(TEXT EXTRACT):
········

Surprised nobody has posted http://course.fast.ai/ yet. I've been following along with it so far for the first 4 lessons and it has been extremely helpful in understanding how deep learning works from the perspective of someone who did not have much of any related baseline knowledge except how to program. Jeremy is an excellent practical teacher.

Happy it is interesting for you.

I too got this url referred by somebody, and I got excited after their extended intro why, how etc their course different and better then any other.

Though after 5 videos i know nothing more then from any other ML/AI guide on the internet then i did before. 99% is only related to image classifying, and i'm simply seeing too many guides for that.

If anybody has some good links/videos on ML/AI on structured data, please comment and i'll be thankful and happy to click 'm :)

The author himself said that DL isn't the best option for structured data.

"Certainly I'd pick DL over more linear models for most problems. But I'd pick random forests over DL for most structured data problems."

"Deep learning is best for unstructured data, like natural language, images, audio, etc. it sounds like you may be dealing more with structured data, in which case the Coursera ML course would be a better option for you"

More discussion here - https://www.reddit.com/r/MachineLearning/comments/5jg7b8/p_d...

many thanks! much appreciated, will read it over the weekend.

Seconded - can't recommend the course highly enough

A lot of 'traditional' computer vision methods e.g. Hough detector are simply inferior to deep learning approaches.

Plus, it's a lot easier than you'd think to get up and running, especially when you leverage pre-trained models...

OpenCV and http://www.pyimagesearch.com/

disclaimer: not related to any of these

Adrian here, author of the PyImageSearch blog. Thank you for mentioning it, I appreciate it. If anyone has any questions about computer vision, deep learning, or OpenCV, please let me know.

In regards to OPs original question, I'm actually working on solving your very problem right now. About 1.5 years ago I created the PyImageSearch Gurus course (https://www.pyimagesearch.com/pyimagesearch-gurus/) with the aim of bridging academia with actual real-world computer vision problems. The course has helped readers in their academic careers, such as securing grants (http://www.pyimagesearch.com/2016/03/14/pyimagesearch-gurus-...) as well as students become practitioners and land jobs in the CV startup space (http://www.pyimagesearch.com/2017/06/12/pyimagesearch-gurus-...)

Within the next month I'll be launching PyImageJobs which will connect PyImageSearch readers (especially the Gurus course graduates) with companies/startups that are looking to hire.

Finally, I'm also working on my upcoming "Deep Learning for Computer Vision with Python" book (https://www.pyimagesearch.com/deep-learning-computer-vision-...) which is now 100% outlined and I'm on to the writing phase.

Definitely take a look and if you have any questions, please let me know or use the contact form on my website if you want to talk in private.

········

(INFORMATION PROVIDED):
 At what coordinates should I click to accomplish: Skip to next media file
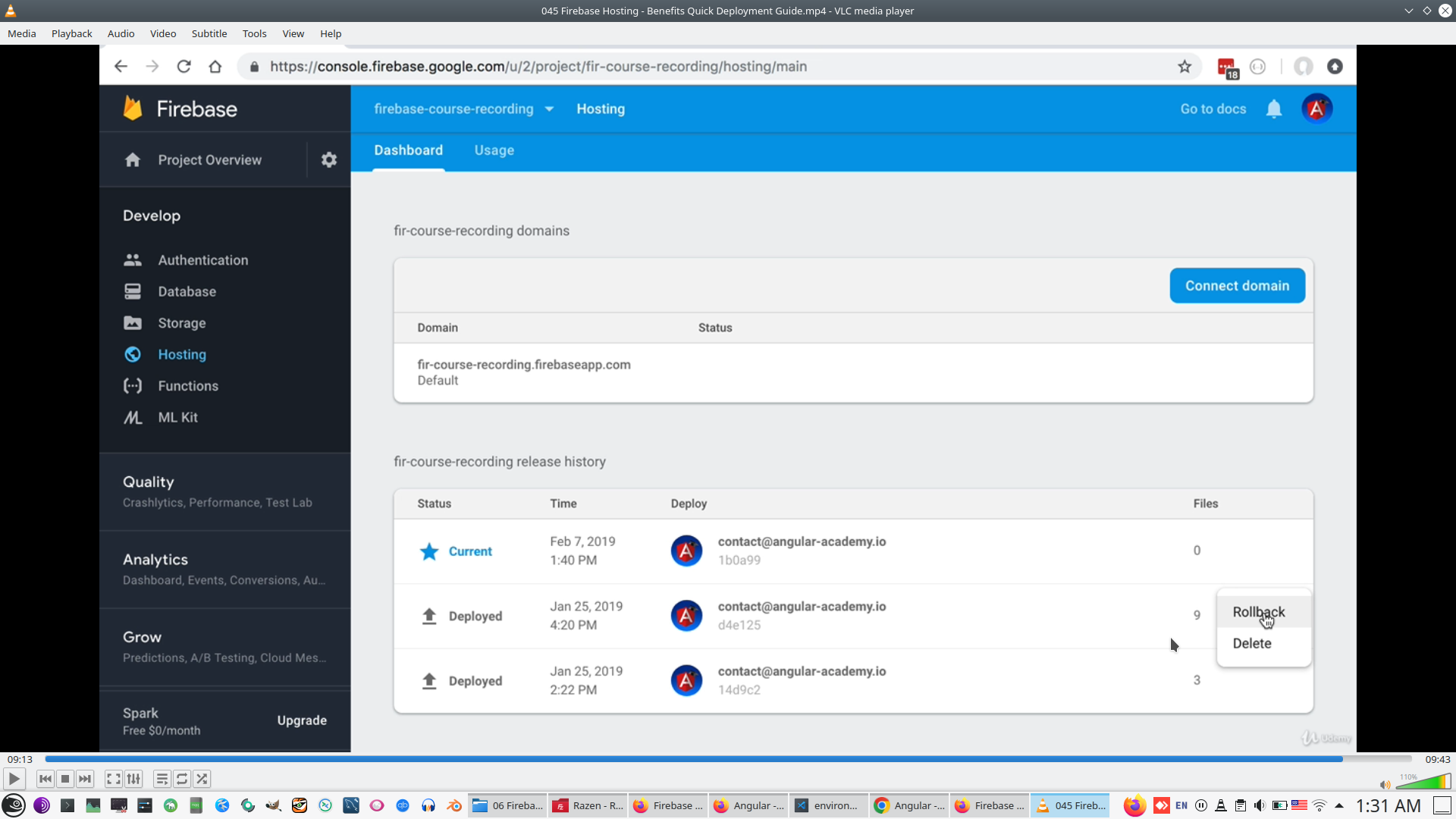tap(85, 779)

········

(PROMPT 1):
From the forum thread on deep learning courses, extract everything from "Plus, it's a" down to "let me know.".
(PROMPT 2):
Continue the forum thread on deep learning courses from its last line.

(EXERCISE RESPONSE 1):
Plus, it's a lot easier than you'd think to get up and running, especially when you leverage pre-trained models...

OpenCV and http://www.pyimagesearch.com/

disclaimer: not related to any of these

Adrian here, author of the PyImageSearch blog. Thank you for mentioning it, I appreciate it. If anyone has any questions about computer vision, deep learning, or OpenCV, please let me know.

(EXERCISE RESPONSE 2):
PyImageSearch is absolutely fantastic. We couldn't have got a top spot in an AI hackathon without your blog: https://www.youtube.com/watch?v=OreCICEcQWY&t=2m45s

Looking forward to your book. Keep up the great work.

2nd for pyimagesearch. The author (not me) is a prolific and dedicated blogger who really wants to share his knowledge. Dude has a 'bootcamp' as well

Highly recommend PyImageSearch!

I found Computer Vision: Algorithms and Applications really good. You can download it for free (for personal use) at http://szeliski.org/Book/.


This is the most comprehensive book I know of on Computer Vision. The diagrams in the book (including captions) themselves do a great job of explaining things.

I started by getting a webcam or two and trying out various projects: marker tracking (made an optical IR pass filter and tracked an IR LED with two cameras), object segmentation (e.g measure geometry of certain-colored objects).

Measure the speed or count the number of cars passing by your street. Try to implement an OCR for utility meter. There are lot's of applications you can train yourself in, and I guarantee that you will learn a ton from each and every one of them.

Grad-level CV courses, all recently offered:

Princeton CS598F Deep Learning for Graphics and Vision


Stanford CS331B: Representation Learning in Computer Vision


UVa CS 6501: Deep Learning for Computer Graphics


GaTech CS 7476 Advanced Computer Vision


Berkeley CS294 Understanding Deep Neural Networks


Washington CSE 590V: Computer vision seminar


UT Austin CS 395T - Deep learning seminar


Berkeley CS294-43: Visual Object and Activity Recognition


UT Austin CS381V: Visual Recognition


And best of luck to you!

Suprised no one has mentionned it, but Udacity has a very good very course on computer vision.


Does anyone know if tech like OpenCV is used at companies developing their own "computer vision" product, maybe at Tesla? Or do they build their own technology from scratch which isn't available to public domain? Or do they say fork OpenCV and build upon it and heavily modify as OpenCV could be seen as 'outdated' technology.

Disclaimer: Never worked with any technology related to Computer Vision, just a bloodboy beginner Python programmer.

Used to work on Tesla Vision / Autopilot Vision. They used Caffe, were switching to Tensorflow when I left, but might be moving to Caffe2 now.

Usually no OpenCV on successful products. Facebook Ads has dedicated research engineers implementing their real time photo analysis algorithms.

cs231n by Andrej Karpathy : http://cs231n.github.io

Yes, this course is very good: https://youtu.be/2uiulzZxmGg

In addition, you can try to work through a serious project related to computer vision to help you solidify concepts. I worked used Style Transfer as my motivating example: https://harishnarayanan.org/writing/artistic-style-transfer/

This is a great resource. I give it to people who need to learn about convolutional neural networks.

However let's keep in mind that the field of computer vision is much vaster than that. Deep learning approaches have been very successful at solving problems in computer vision, but not all of them and not without drawbacks. I believe any course on classic computer vision will give him more insight as to what challenges computer vision aims to solve, how, and what approach might solve what problem.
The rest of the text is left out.